Finalement le colloque s’est clôt avec le quatrième panel qui portait sur la thématique de « l’alcool et la consommation » et qui était présidé par Anouk Bélanger, professeure au département de communication sociale et publique à l’UQAM. Jarrett Rudy, professeur en histoire à l’Université McGill, présentait une communication questionnant le rôle des historiens dans les procès reliés à des pratiques associées au vice, et qui s’intitulait « Tobacco Trials and the ‘Good Historian’ : The Chicken Soup Defence, Imperfect Evidence and the Challenges of the Historical Profession ». Mathieu Perron, doctorant en histoire à l’UQTR, quant à lui, étudiait la renégociation des espaces politiques dans  « Discours et pratiques : la régulation des tavernes, espaces semi-publics de divertissement et de consommation d’alcool, dans la Province de Québec et au Bas-Canada (1760-1832) ». Caroline Robert, candidate en histoire à l’UQAM, clôturait le colloque avec une présentation nommée « ‘’Ce vice est véritablement diabolique’’ : Les discours antialcooliques au tournant du XXe siècle québécois ». Dans celle-ci la conférencière présentait la construction identitaire de l’alcoolisme en lien avec le genre et la classe.
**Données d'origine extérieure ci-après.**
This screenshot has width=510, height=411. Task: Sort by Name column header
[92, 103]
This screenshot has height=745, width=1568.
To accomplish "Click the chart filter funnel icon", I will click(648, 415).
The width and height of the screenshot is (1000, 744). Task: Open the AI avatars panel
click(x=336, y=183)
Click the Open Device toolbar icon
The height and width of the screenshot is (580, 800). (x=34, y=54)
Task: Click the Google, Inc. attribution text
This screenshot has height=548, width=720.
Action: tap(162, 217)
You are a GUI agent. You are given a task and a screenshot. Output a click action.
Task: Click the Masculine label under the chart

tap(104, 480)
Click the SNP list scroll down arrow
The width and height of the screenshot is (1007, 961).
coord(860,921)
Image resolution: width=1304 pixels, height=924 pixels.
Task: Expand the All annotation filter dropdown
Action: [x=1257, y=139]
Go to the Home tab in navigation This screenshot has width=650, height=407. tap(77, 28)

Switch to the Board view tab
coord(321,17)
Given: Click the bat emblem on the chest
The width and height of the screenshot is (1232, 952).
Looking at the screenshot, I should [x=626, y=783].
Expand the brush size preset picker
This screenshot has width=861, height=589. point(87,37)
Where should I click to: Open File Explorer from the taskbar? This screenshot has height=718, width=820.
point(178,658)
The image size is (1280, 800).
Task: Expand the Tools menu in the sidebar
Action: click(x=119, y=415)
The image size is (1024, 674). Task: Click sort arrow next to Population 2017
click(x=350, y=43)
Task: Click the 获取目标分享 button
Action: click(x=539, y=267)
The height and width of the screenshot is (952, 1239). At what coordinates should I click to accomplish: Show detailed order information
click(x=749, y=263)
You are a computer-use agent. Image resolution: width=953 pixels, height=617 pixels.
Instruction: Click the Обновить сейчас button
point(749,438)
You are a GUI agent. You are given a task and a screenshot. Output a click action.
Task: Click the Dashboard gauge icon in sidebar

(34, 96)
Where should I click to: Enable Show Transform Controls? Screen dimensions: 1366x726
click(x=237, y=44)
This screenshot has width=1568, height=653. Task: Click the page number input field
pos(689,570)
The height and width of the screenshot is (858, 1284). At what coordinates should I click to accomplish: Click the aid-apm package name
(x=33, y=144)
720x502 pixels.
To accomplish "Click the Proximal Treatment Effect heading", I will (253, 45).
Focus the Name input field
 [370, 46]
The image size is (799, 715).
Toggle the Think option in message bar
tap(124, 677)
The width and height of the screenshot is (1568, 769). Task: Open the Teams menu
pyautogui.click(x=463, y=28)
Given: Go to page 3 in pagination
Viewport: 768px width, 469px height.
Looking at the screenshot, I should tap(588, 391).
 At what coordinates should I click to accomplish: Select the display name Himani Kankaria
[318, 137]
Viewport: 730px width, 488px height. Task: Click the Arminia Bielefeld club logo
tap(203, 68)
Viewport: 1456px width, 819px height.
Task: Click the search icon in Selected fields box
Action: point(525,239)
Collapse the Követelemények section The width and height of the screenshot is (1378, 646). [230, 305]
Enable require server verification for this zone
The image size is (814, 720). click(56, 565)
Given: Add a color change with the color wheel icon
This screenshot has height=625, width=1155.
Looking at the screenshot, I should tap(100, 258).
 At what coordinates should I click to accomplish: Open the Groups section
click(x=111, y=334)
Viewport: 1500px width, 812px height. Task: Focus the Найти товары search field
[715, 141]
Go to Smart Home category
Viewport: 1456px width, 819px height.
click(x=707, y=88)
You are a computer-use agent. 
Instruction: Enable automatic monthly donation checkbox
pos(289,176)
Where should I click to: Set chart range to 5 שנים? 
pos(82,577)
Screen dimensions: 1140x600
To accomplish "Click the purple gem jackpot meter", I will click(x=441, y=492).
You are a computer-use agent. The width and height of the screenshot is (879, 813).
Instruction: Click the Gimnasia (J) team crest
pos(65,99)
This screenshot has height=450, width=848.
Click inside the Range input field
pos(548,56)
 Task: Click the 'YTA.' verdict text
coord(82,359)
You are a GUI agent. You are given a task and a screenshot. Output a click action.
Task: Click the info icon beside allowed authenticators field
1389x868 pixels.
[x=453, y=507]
Il eut aussi une table ronde autour du livre de Marcel Martel, Une brève histoire du vice au Canada depuis 1500 (PUL, 2015) commenté par Donald Fyson et Ollivier Hubert. Cette discussion fut vive et marquée par l’importante participation de l’auditoire au débat. Un cocktail tenu le 4 mai soulignait  le lancement du nouveau site Internet du CHRS.

La qualité des présentations était sans équivoque et fut soulignée à plusieurs reprises par les membres de l’assistance. Il aura d’ailleurs une suite au projet avec la publication d’un dossier spécial dans le Bulletin d’histoire politique prochainement.